• [REQUIRED ACTION]: Please copy out every line in the entries that includes the word "agent".

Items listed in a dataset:
*** Begin section ***
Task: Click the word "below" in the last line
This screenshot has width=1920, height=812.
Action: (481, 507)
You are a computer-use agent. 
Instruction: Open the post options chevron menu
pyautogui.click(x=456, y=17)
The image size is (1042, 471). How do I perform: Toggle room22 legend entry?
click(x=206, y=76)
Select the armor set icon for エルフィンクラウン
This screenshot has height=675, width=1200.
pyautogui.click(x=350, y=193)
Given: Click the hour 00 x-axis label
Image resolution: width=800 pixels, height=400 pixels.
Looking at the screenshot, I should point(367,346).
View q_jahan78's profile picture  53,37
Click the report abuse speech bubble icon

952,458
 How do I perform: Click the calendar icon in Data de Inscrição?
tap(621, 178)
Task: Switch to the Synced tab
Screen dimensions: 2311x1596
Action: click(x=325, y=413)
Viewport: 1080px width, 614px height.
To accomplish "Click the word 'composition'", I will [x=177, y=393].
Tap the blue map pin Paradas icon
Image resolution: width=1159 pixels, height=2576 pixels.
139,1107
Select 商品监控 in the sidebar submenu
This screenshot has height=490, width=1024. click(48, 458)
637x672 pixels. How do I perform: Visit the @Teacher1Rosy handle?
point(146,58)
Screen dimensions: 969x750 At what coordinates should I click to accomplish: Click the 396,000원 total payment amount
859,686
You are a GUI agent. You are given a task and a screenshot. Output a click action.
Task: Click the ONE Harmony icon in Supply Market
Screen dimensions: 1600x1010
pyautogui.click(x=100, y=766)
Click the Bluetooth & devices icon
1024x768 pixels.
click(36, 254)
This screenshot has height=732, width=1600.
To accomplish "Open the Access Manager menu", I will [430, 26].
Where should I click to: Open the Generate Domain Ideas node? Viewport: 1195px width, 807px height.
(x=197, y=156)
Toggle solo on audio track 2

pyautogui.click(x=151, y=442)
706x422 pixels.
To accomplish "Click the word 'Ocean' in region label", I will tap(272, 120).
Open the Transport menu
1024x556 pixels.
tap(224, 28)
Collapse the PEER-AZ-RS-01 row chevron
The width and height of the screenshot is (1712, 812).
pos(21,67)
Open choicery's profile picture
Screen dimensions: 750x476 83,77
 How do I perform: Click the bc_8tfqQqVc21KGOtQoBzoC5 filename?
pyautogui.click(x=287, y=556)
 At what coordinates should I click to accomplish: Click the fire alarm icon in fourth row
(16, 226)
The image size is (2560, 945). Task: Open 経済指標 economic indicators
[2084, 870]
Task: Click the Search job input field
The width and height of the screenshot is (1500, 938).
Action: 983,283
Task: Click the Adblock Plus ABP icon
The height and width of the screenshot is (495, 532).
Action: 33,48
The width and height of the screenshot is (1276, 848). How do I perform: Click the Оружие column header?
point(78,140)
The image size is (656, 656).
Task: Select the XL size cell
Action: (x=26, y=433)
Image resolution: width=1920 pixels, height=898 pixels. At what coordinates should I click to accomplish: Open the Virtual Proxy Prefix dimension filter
*** End section ***
• [RESPONSE TO THE EXERCISE]:
You are a computer-use agent. 
You are a GUI agent. You are given a task and a screenshot. Output a click action.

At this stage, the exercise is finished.